[INFORMATION PROVIDED — start]

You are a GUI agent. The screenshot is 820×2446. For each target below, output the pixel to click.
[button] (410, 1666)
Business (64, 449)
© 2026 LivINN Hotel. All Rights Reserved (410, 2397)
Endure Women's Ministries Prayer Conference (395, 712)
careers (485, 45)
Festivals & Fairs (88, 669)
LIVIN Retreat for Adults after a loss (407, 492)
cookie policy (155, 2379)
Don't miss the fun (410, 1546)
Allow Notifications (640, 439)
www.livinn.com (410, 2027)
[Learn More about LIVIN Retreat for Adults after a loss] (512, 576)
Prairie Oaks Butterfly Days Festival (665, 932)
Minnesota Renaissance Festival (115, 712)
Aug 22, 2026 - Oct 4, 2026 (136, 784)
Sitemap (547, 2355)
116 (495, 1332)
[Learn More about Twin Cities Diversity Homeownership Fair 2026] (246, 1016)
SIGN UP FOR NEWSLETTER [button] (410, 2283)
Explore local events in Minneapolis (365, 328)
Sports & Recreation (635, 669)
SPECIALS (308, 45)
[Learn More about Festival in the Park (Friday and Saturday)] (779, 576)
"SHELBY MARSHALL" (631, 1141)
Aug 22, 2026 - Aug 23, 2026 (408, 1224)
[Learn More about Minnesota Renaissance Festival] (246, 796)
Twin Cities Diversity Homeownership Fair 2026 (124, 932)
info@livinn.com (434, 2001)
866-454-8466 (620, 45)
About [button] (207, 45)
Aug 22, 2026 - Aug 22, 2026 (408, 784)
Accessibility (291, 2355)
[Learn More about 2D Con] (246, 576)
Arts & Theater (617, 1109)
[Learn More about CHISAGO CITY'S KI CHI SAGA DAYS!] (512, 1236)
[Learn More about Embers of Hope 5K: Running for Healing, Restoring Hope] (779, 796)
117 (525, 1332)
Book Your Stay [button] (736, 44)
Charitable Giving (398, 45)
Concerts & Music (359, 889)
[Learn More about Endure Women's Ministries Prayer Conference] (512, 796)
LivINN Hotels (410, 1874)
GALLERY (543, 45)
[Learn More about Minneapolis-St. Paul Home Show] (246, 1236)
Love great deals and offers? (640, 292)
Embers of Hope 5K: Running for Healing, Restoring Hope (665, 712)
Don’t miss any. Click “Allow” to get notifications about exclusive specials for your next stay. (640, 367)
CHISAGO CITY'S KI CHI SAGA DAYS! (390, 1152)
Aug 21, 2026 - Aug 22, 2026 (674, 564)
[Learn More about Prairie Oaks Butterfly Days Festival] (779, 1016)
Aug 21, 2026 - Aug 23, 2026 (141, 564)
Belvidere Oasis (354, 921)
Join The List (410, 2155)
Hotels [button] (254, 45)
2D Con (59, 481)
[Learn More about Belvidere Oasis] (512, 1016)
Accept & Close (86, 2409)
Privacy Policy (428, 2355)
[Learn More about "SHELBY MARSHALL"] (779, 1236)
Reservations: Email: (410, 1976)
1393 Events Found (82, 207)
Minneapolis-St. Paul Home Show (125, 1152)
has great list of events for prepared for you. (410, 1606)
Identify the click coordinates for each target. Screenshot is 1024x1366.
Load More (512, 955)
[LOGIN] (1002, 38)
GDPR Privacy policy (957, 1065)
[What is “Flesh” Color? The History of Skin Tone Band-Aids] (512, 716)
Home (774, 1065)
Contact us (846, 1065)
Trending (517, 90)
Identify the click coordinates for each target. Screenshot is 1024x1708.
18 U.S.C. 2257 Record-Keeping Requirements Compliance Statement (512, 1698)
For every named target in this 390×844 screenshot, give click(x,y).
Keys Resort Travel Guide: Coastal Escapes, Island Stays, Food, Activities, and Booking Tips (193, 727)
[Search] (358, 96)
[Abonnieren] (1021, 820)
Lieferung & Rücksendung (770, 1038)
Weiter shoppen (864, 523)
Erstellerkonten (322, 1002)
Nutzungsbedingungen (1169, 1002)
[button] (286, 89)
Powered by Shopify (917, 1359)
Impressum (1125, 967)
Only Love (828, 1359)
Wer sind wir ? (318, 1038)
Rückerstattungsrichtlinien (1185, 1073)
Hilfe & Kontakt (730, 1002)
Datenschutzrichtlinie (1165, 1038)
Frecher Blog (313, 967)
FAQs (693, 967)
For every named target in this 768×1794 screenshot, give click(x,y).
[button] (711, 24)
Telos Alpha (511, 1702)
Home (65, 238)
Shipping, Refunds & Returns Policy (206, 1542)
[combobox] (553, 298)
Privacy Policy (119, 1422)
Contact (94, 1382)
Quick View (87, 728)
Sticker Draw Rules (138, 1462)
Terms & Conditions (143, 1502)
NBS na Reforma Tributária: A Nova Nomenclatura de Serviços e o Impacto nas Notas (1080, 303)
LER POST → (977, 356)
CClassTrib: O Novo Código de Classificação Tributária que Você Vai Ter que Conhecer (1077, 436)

[INFORMATION PROVIDED — finish]

WORK TO BE COMPLETED:
Output each line of the material exactly as it was written above.

SOLVED PROBLEM:
You are a GUI agent. The screenshot is 820×2446. For each target below, output the pixel to click.
[button] (410, 1666)
Business (64, 449)
© 2026 LivINN Hotel. All Rights Reserved (410, 2397)
Endure Women's Ministries Prayer Conference (395, 712)
careers (485, 45)
Festivals & Fairs (88, 669)
LIVIN Retreat for Adults after a loss (407, 492)
cookie policy (155, 2379)
Don't miss the fun (410, 1546)
Allow Notifications (640, 439)
www.livinn.com (410, 2027)
[Learn More about LIVIN Retreat for Adults after a loss] (512, 576)
Prairie Oaks Butterfly Days Festival (665, 932)
Minnesota Renaissance Festival (115, 712)
Aug 22, 2026 - Oct 4, 2026 (136, 784)
Sitemap (547, 2355)
116 (495, 1332)
[Learn More about Twin Cities Diversity Homeownership Fair 2026] (246, 1016)
SIGN UP FOR NEWSLETTER [button] (410, 2283)
Explore local events in Minneapolis (365, 328)
Sports & Recreation (635, 669)
SPECIALS (308, 45)
[Learn More about Festival in the Park (Friday and Saturday)] (779, 576)
"SHELBY MARSHALL" (631, 1141)
Aug 22, 2026 - Aug 23, 2026 (408, 1224)
[Learn More about Minnesota Renaissance Festival] (246, 796)
Twin Cities Diversity Homeownership Fair 2026 (124, 932)
info@livinn.com (434, 2001)
866-454-8466 (620, 45)
About [button] (207, 45)
Aug 22, 2026 - Aug 22, 2026 (408, 784)
Accessibility (291, 2355)
[Learn More about 2D Con] (246, 576)
Arts & Theater (617, 1109)
[Learn More about CHISAGO CITY'S KI CHI SAGA DAYS!] (512, 1236)
[Learn More about Embers of Hope 5K: Running for Healing, Restoring Hope] (779, 796)
117 (525, 1332)
Book Your Stay [button] (736, 44)
Charitable Giving (398, 45)
Concerts & Music (359, 889)
[Learn More about Endure Women's Ministries Prayer Conference] (512, 796)
LivINN Hotels (410, 1874)
GALLERY (543, 45)
[Learn More about Minneapolis-St. Paul Home Show] (246, 1236)
Love great deals and offers? (640, 292)
Embers of Hope 5K: Running for Healing, Restoring Hope (665, 712)
Don’t miss any. Click “Allow” to get notifications about exclusive specials for your next stay. (640, 367)
CHISAGO CITY'S KI CHI SAGA DAYS! (390, 1152)
Aug 21, 2026 - Aug 22, 2026 (674, 564)
[Learn More about Prairie Oaks Butterfly Days Festival] (779, 1016)
Aug 21, 2026 - Aug 23, 2026 (141, 564)
Belvidere Oasis (354, 921)
Join The List (410, 2155)
Hotels [button] (254, 45)
2D Con (59, 481)
[Learn More about Belvidere Oasis] (512, 1016)
Accept & Close (86, 2409)
Privacy Policy (428, 2355)
[Learn More about "SHELBY MARSHALL"] (779, 1236)
Reservations: Email: (410, 1976)
1393 Events Found (82, 207)
Minneapolis-St. Paul Home Show (125, 1152)
has great list of events for prepared for you. (410, 1606)
Identify the click coordinates for each target. Screenshot is 1024x1366.
Load More (512, 955)
[LOGIN] (1002, 38)
GDPR Privacy policy (957, 1065)
[What is “Flesh” Color? The History of Skin Tone Band-Aids] (512, 716)
Home (774, 1065)
Contact us (846, 1065)
Trending (517, 90)
Identify the click coordinates for each target. Screenshot is 1024x1708.
18 U.S.C. 2257 Record-Keeping Requirements Compliance Statement (512, 1698)
For every named target in this 390×844 screenshot, give click(x,y).
Keys Resort Travel Guide: Coastal Escapes, Island Stays, Food, Activities, and Booking Tips (193, 727)
[Search] (358, 96)
[Abonnieren] (1021, 820)
Lieferung & Rücksendung (770, 1038)
Weiter shoppen (864, 523)
Erstellerkonten (322, 1002)
Nutzungsbedingungen (1169, 1002)
[button] (286, 89)
Powered by Shopify (917, 1359)
Impressum (1125, 967)
Only Love (828, 1359)
Wer sind wir ? (318, 1038)
Rückerstattungsrichtlinien (1185, 1073)
Hilfe & Kontakt (730, 1002)
Datenschutzrichtlinie (1165, 1038)
Frecher Blog (313, 967)
FAQs (693, 967)
For every named target in this 768×1794 screenshot, give click(x,y).
[button] (711, 24)
Telos Alpha (511, 1702)
Home (65, 238)
Shipping, Refunds & Returns Policy (206, 1542)
[combobox] (553, 298)
Privacy Policy (119, 1422)
Contact (94, 1382)
Quick View (87, 728)
Sticker Draw Rules (138, 1462)
Terms & Conditions (143, 1502)
NBS na Reforma Tributária: A Nova Nomenclatura de Serviços e o Impacto nas Notas (1080, 303)
LER POST → (977, 356)
CClassTrib: O Novo Código de Classificação Tributária que Você Vai Ter que Conhecer (1077, 436)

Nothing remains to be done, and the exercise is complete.